Who knew what and when at controversial company Linc Energy is now for jurors to decide.
Linc, in liquidation, faces five counts of wilfully and unlawfully causing serious environmental damage at Chinchilla.
The company was accused of causing damage at its underground coal gasification, or UCG sites.
On Day 48 of the trial, Judge Michael Shanahan summed the case up to jurors in Brisbane District Court.
Whether people got ill and the odours detected at the site were issues jurors had to put to one side.
For the charges of causing serious environmental harm to stack up, jurors must find Linc wilfully and unlawfully caused such damage.
The court heard one definition of "serious environmental harm” involved harm that cost more than $50,000 to clean up.
Judge Shanahan said jurors must decide if senior managers' decisions were decisions "of the corporation itself”.”
That was different from people acting merely as "agents” of the company, the judge added.

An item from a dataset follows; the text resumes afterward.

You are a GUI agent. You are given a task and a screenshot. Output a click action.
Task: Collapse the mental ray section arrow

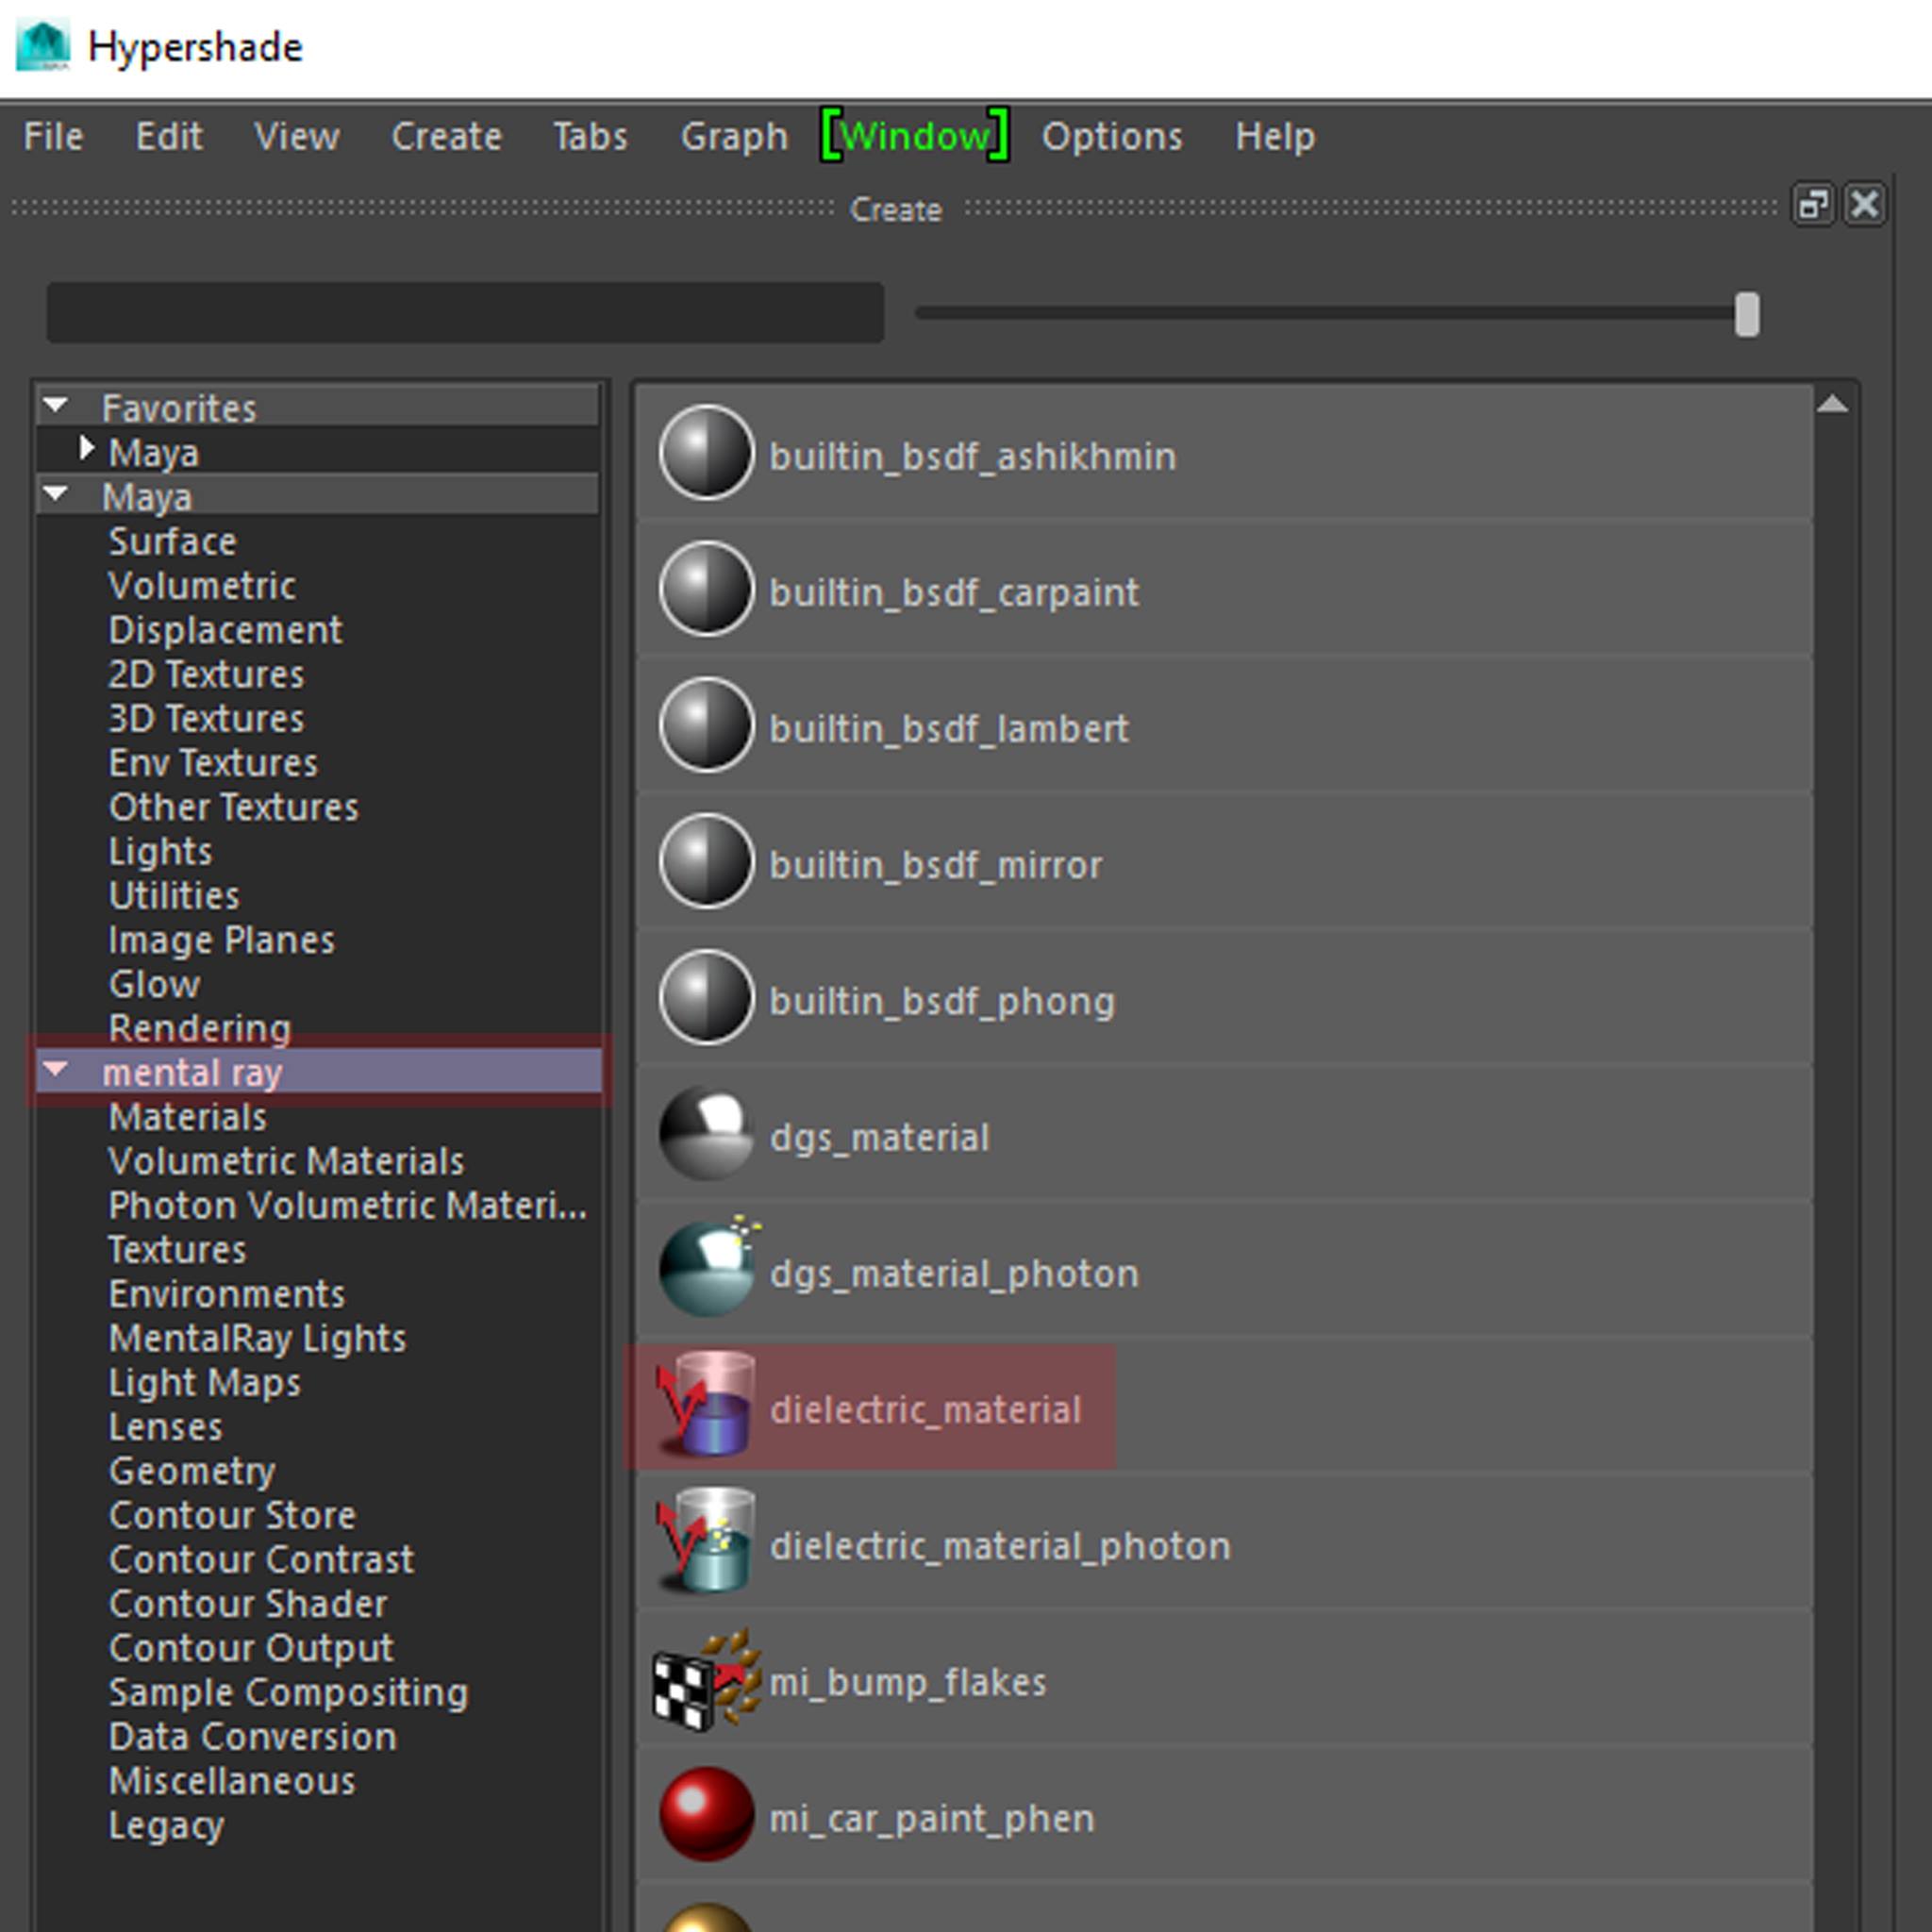56,1070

Jurors would have to assess any knowledge, omissions or responsibilities Linc decision-makers had.
Prosecutors said concerns were raised at various times with Linc leadership about the quality of cement and geological data at the site.
The Crown also claimed Linc used underground wells in ways that made them fail, and allowed contaminants to escape to places where Linc could not remove them.
Earlier in the trial, concrete pumper Robert Arnold said he saw 'black tar' seeping up at the site in 2007 and raised concerns with the company.
Later, geologist Dr Gary Love said he raised concerns about lack of data at an underground coal gasification site.
Jurors were also shown company emails.